Eventually Krug's wife remembers that they have friends who know something about music and the statue is taken care of. In the fallout from all of that, however, Schlesinger is sent to the front and Antonin Becvar, one of the Czech workmen involved, is sent to Germany as a forced labourer, serving as a fireman while the bombs fall.
This is the bleakly comic strand of Mendelssohn is on the Roof, highlighting the banality of evil, its operation through ordinary and often incompetent bureaucratic processes and people. Above these loom the unnamed head of the Central Bureau, responsible for managing the transports to the death camps, and Reinhard Heydrich, Reich Protector and mastermind of genocide.

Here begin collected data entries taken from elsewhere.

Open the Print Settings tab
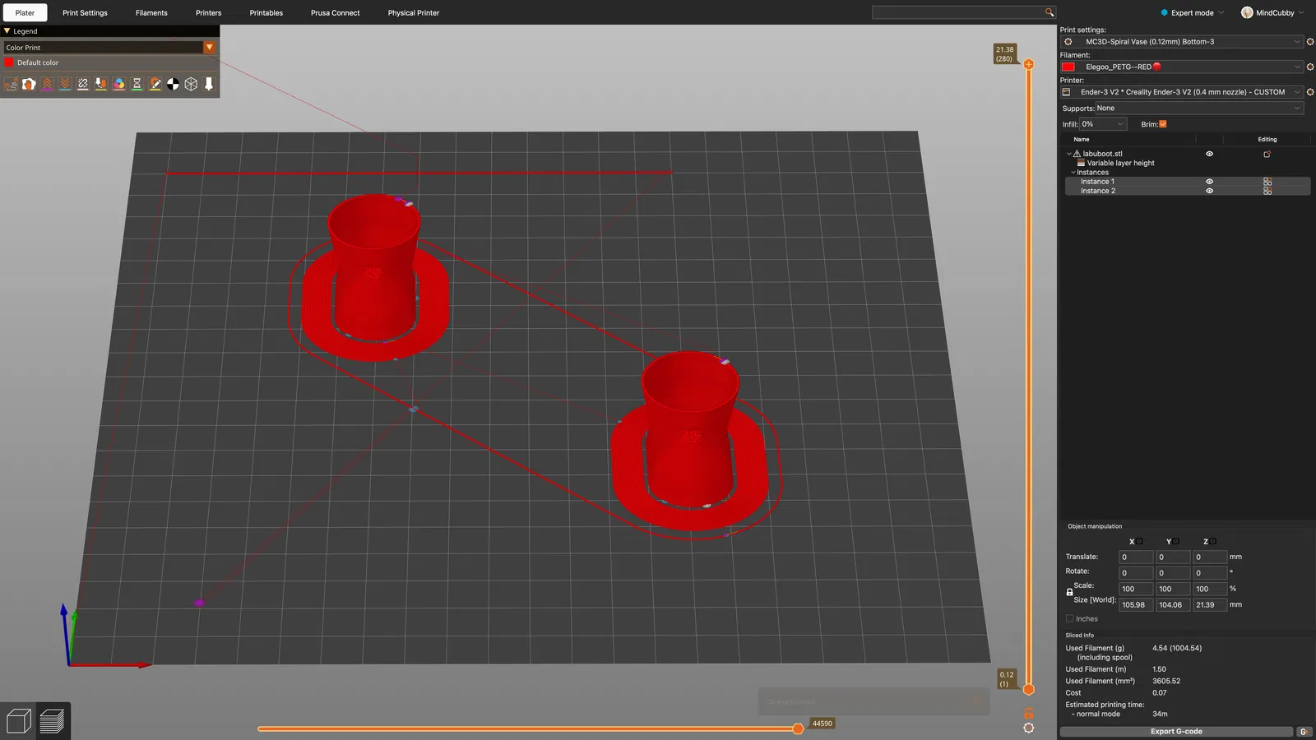This screenshot has height=740, width=1316. click(x=86, y=13)
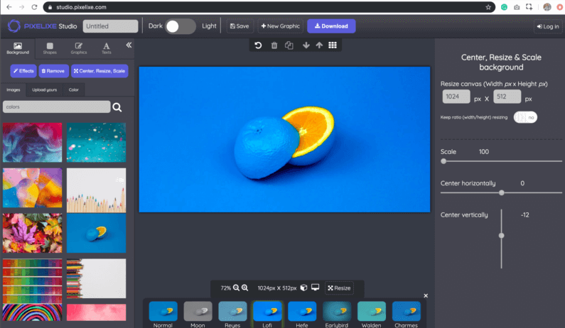Image resolution: width=565 pixels, height=328 pixels.
Task: Click the trash delete icon
Action: (x=274, y=45)
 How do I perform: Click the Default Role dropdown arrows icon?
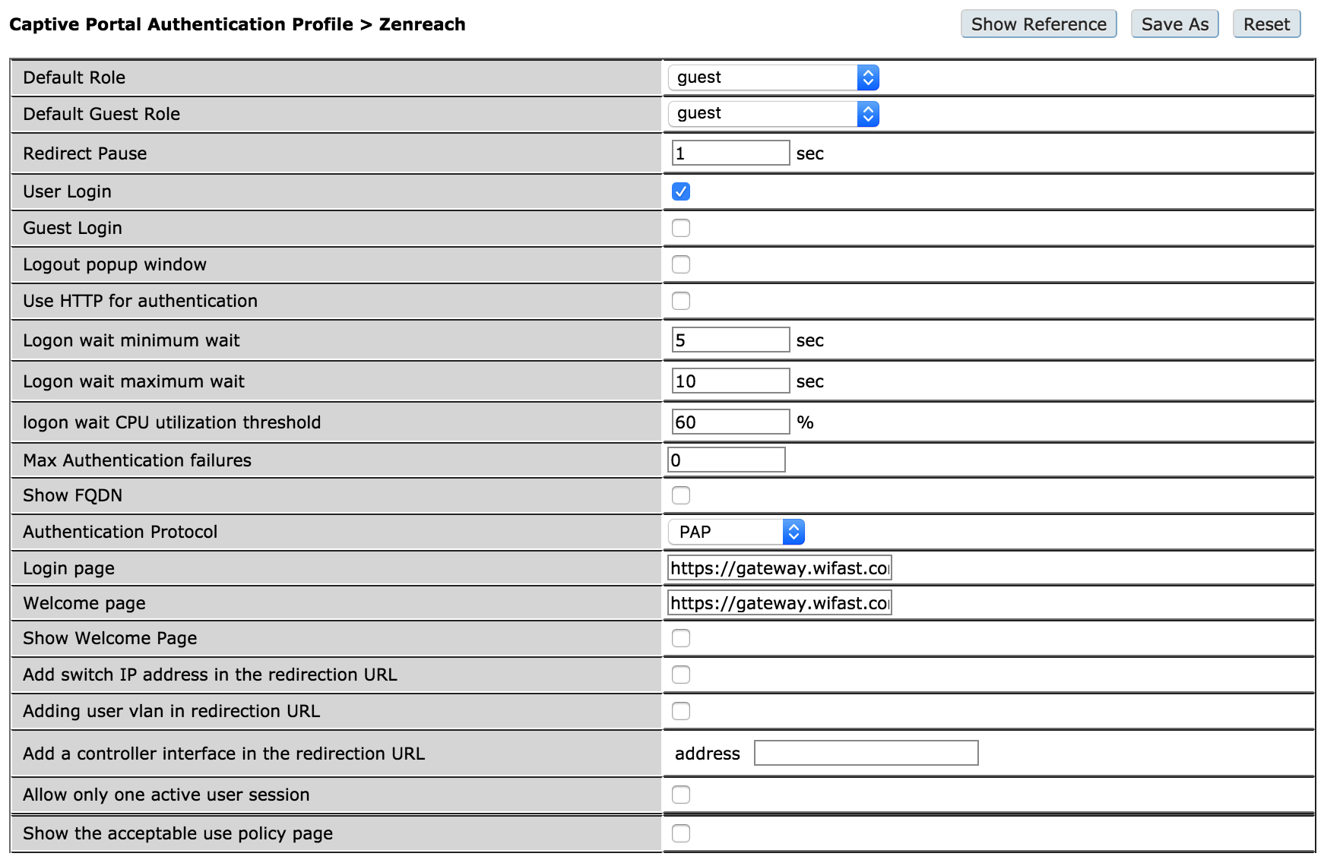869,77
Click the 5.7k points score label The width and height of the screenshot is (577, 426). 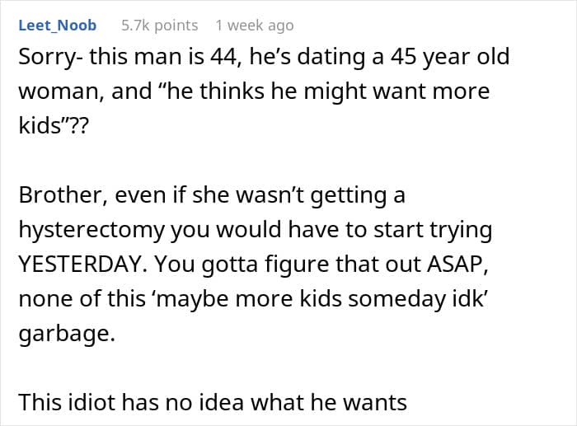pyautogui.click(x=159, y=26)
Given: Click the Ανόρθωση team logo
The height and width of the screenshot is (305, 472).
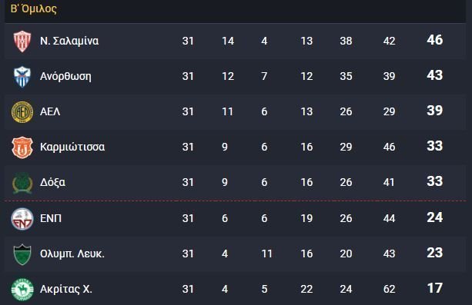Looking at the screenshot, I should coord(22,77).
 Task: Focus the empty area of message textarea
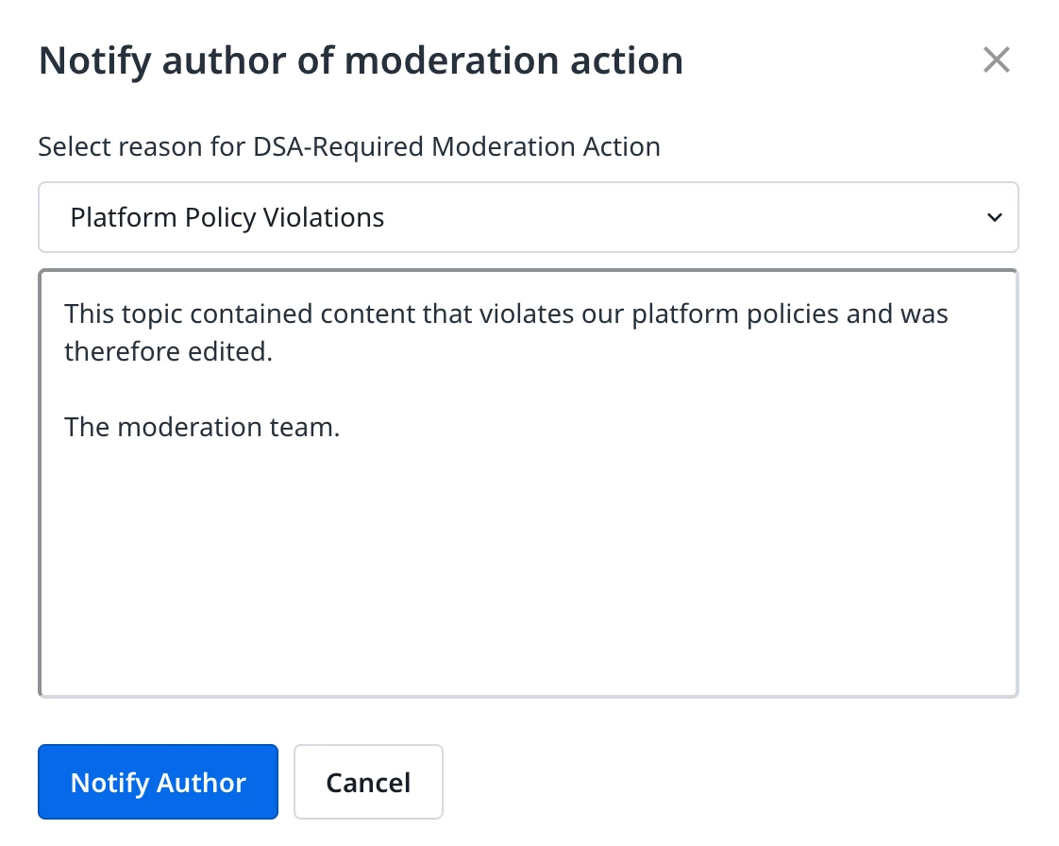[x=528, y=576]

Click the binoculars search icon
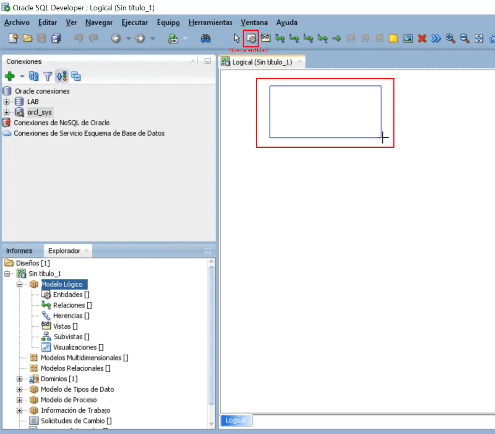(x=205, y=39)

Other stories illustrate the compromises made by the victims in their attempts to survive. Dr Rabinovich manages a Jewish museum for the head of the Central Bureau. Richard Reisinger works first in the warehouse where the Gestapo collect the goods confiscated from their victims, then as one of the ghetto guards who herd their fellow prisoners onto the transports. And Frantisek Schönbaum designs the gallows for an impromptu execution, in which a dozen men are murdered on a whim.
Some of these people, and others, find ways to strike back against their oppressors. Meanwhile, a Jewish doctor in hospital, dying from a kind of locked-in syndrome, looks back over his earlier life and the pleasures of canoeing with his friend Jan; he worries about his nieces Adela and Greta, who he has entrusted to Jan's care and who are in hiding with a series of families.
Mendelssohn is on the Roof is as much a series of linked short stories as a novel. Rather than attempting to present a single vision of the Holocaust, Jiri Weil instead approaches it from a multitude of perspectives, exploring its complexity through a range of characters. The result may lack the power of the great Holocaust memoirs, focused on the experiences of a single individual, but finds its own way to do justice to its subject.